**TEXTO FORNECIDO**
· · · ·

CPP - Jurisprudência Flashcards
Compartilhamento, para fins penais, de dados bancários e fiscais
- É constitucional o compartilhamento dos relatórios de inteligência financeira da UIF* (Unidade de Inteligência Financeira / Leia-se: COAF:
Conselho de Controle de Atividades Financeiras) e da íntegra do procedimento fiscalizatório da Receita Federal do Brasil (RFB), que define o lançamento do tributo, com os órgãos de persecução penal para fins criminais, sem a obrigatoriedade de prévia autorização judicial, devendo ser resguardado o sigilo das informações em procedimentos formalmente instaurados e sujeitos a posterior controle jurisdicional. - O compartilhamento pela UIF (COAF) e pela RFB, referente ao item anterior, deve ser feito unicamente por meio de comunicações formais, com garantia de sigilo, certificação do destinatário e estabelecimento de instrumentos efetivos de apuração e correção de eventuais desvios.
STF. Plenário. RE 1055941/SP, Rel. Min. Dias Toffoli, julgado em 4/12/2019 (repercussão geral – Tema 990) (Info 962).
Sobre o tema, importante conhecer o seguinte julgado posterior do STJ que interpretou e restringiu o alcance do precedente acima:
É ilegal a requisição, sem autorização judicial, de dados fiscais pelo Ministério Público
STJ. 3ª Seção. RHC 83.233-MG, Rel. Min. Sebastião Reis Júnior, julgado em 09/02/2022 (Info 724).
(MP/SC, 2024)
Compartilhamento, para fins penais, de dados bancários e fiscais
O sigilo bancário é protegido pela CF/88?
SIM. A CF/88 não utiliza a expressão “sigilo bancário”, mas isso está sim protegido em dois incisos do art. 5º da CF/88. Confira:
Art. 5º (…)
X - são invioláveis a intimidade, a vida privada, a honra e a imagem das pessoas, assegurado o direito a indenização pelo dano material ou moral decorrente de sua violação;
(…)

· · · ·

Registros de dados salvos:
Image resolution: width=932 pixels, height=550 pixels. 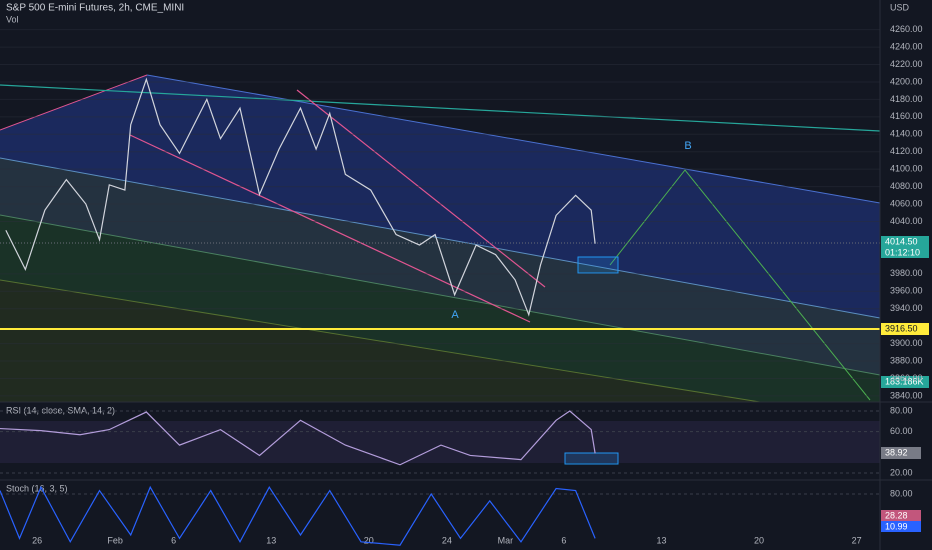 What do you see at coordinates (906, 99) in the screenshot?
I see `y-tick-label: 4180.00` at bounding box center [906, 99].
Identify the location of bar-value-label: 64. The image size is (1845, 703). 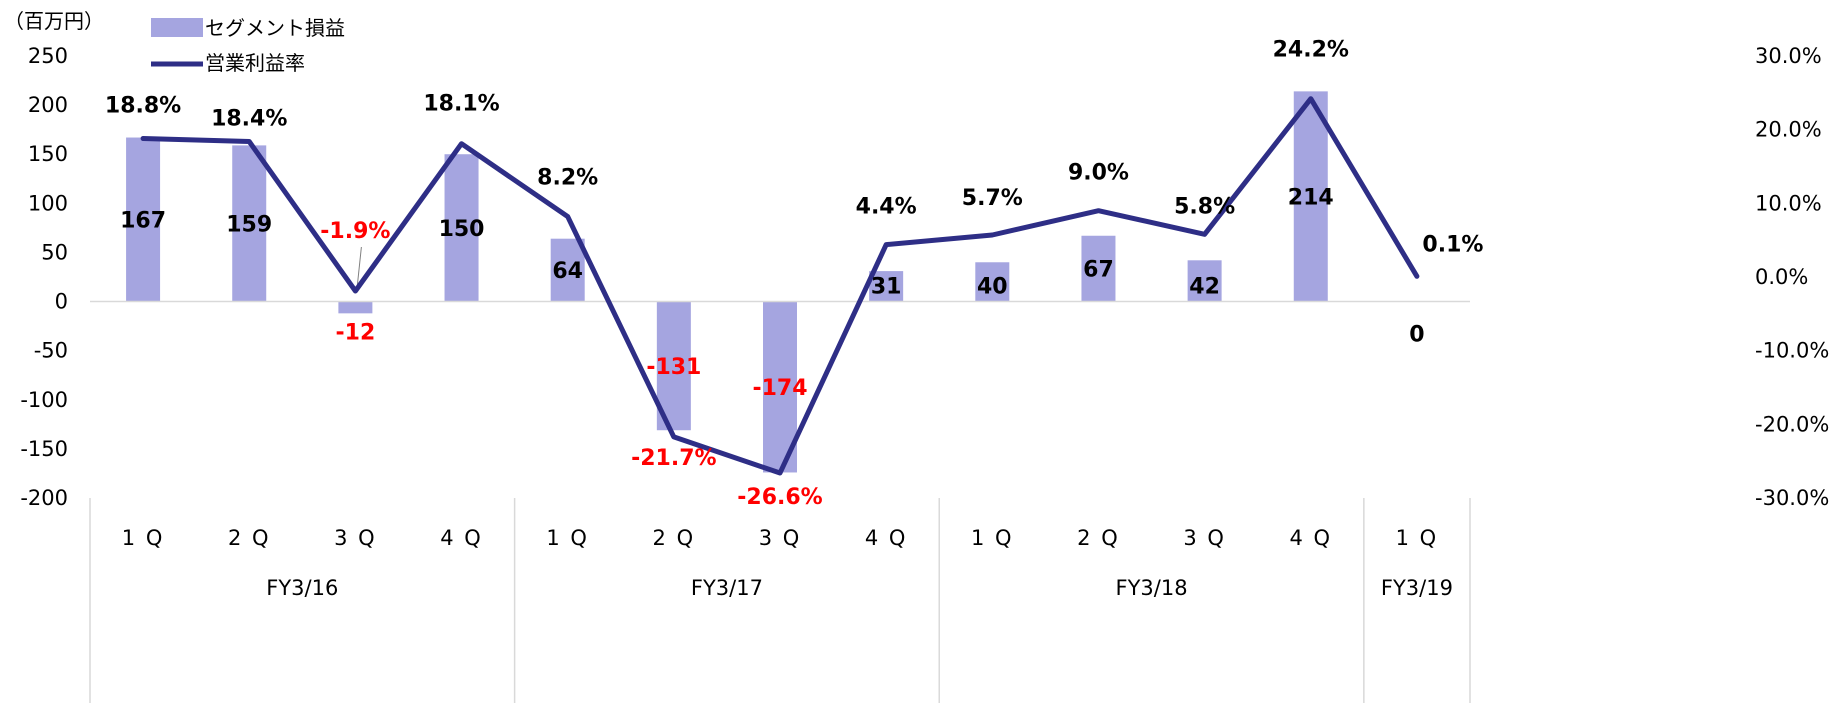
(568, 272).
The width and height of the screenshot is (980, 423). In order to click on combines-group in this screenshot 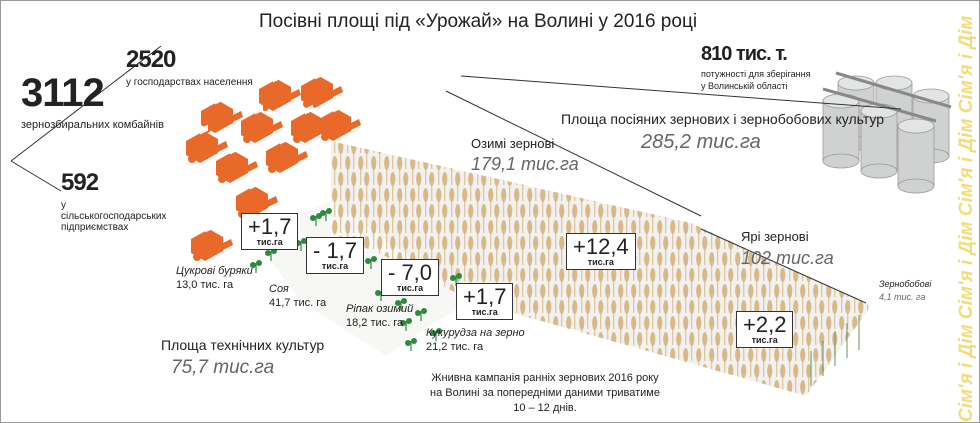, I will do `click(274, 165)`.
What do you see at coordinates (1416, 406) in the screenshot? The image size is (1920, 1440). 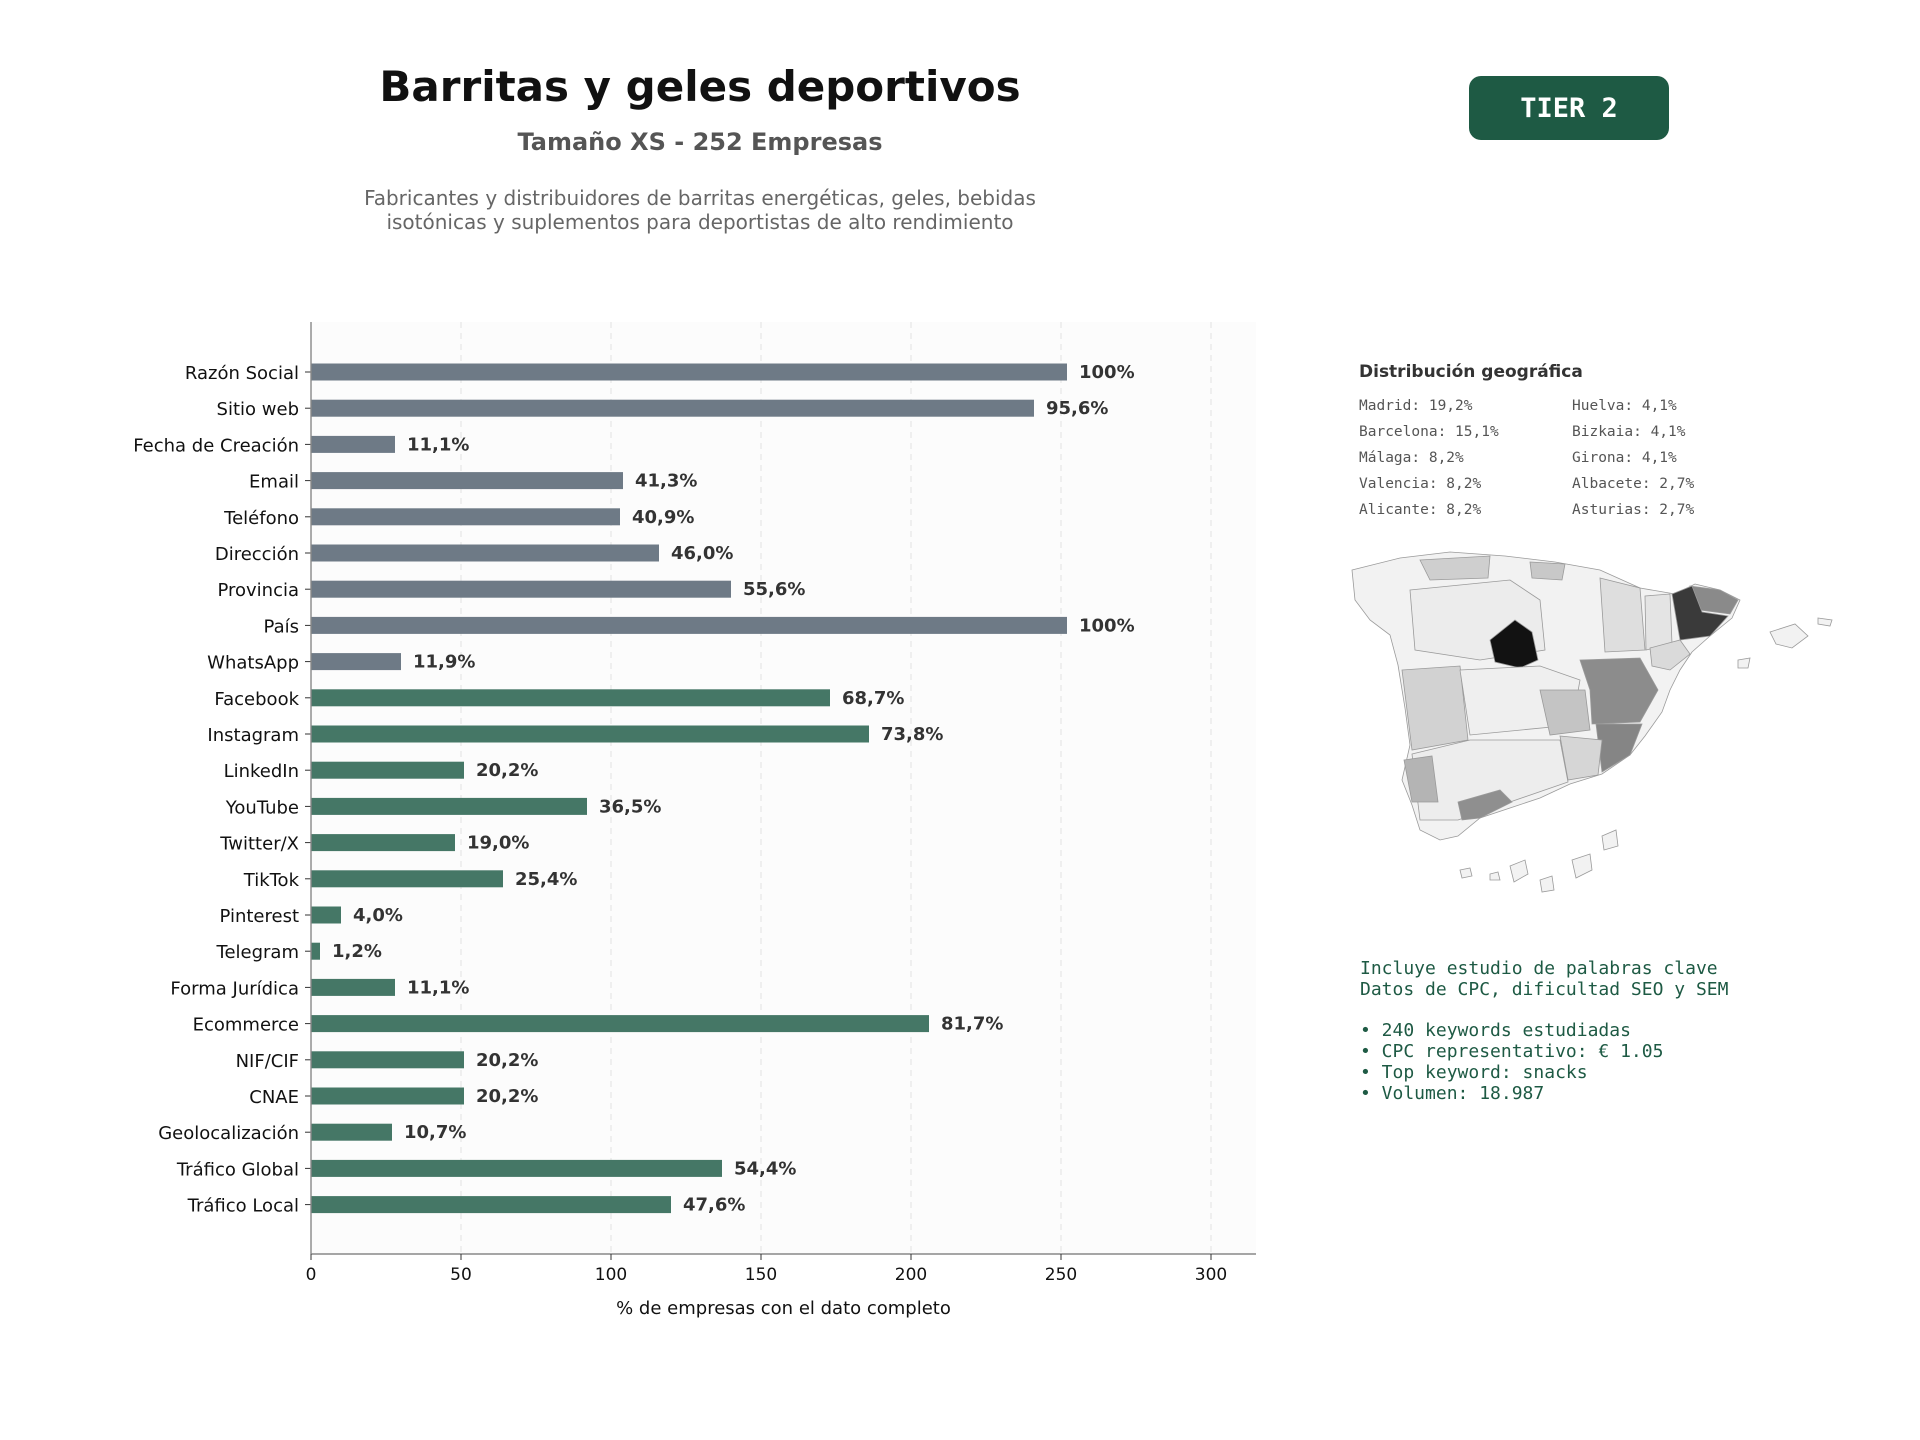 I see `geo-item: Madrid: 19,2%` at bounding box center [1416, 406].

· · · ·

**INSTRUÇÕES DO EXERCÍCIO**
a: Diga se cada afirmação a seguir está de acordo com o texto sobre compartilhamento de dados bancários e fiscais, respondendo sim ou não e citando literalmente as palavras do texto que decidem a resposta. (i) O compartilhamento pela UIF e pela RFB deve ser feito apenas por meio de comunicações formais. (ii) O compartilhamento dos relatórios da UIF com os órgãos de persecução penal depende de prévia autorização judicial. (iii) A CF/88 emprega a expressão "sigilo bancário".
b: Transcreva literalmente o trecho do texto sobre compartilhamento de dados bancários e fiscais que vai de "STF. Plenário. RE" até "protegido pela CF/88?".
Os registros não têm relação com o texto sobre compartilhamento de dados bancários e fiscais.

**RESPOSTAS ÀS TAREFAS**
a: (i) Sim: «deve ser feito unicamente por meio de comunicações formais». (ii) Não: «sem a obrigatoriedade de prévia autorização judicial». (iii) Não: «A CF/88 não utiliza a expressão “sigilo bancário”».

b:
STF. Plenário. RE 1055941/SP, Rel. Min. Dias Toffoli, julgado em 4/12/2019 (repercussão geral – Tema 990) (Info 962).
Sobre o tema, importante conhecer o seguinte julgado posterior do STJ que interpretou e restringiu o alcance do precedente acima:
É ilegal a requisição, sem autorização judicial, de dados fiscais pelo Ministério Público
STJ. 3ª Seção. RHC 83.233-MG, Rel. Min. Sebastião Reis Júnior, julgado em 09/02/2022 (Info 724).
(MP/SC, 2024)
Compartilhamento, para fins penais, de dados bancários e fiscais
O sigilo bancário é protegido pela CF/88?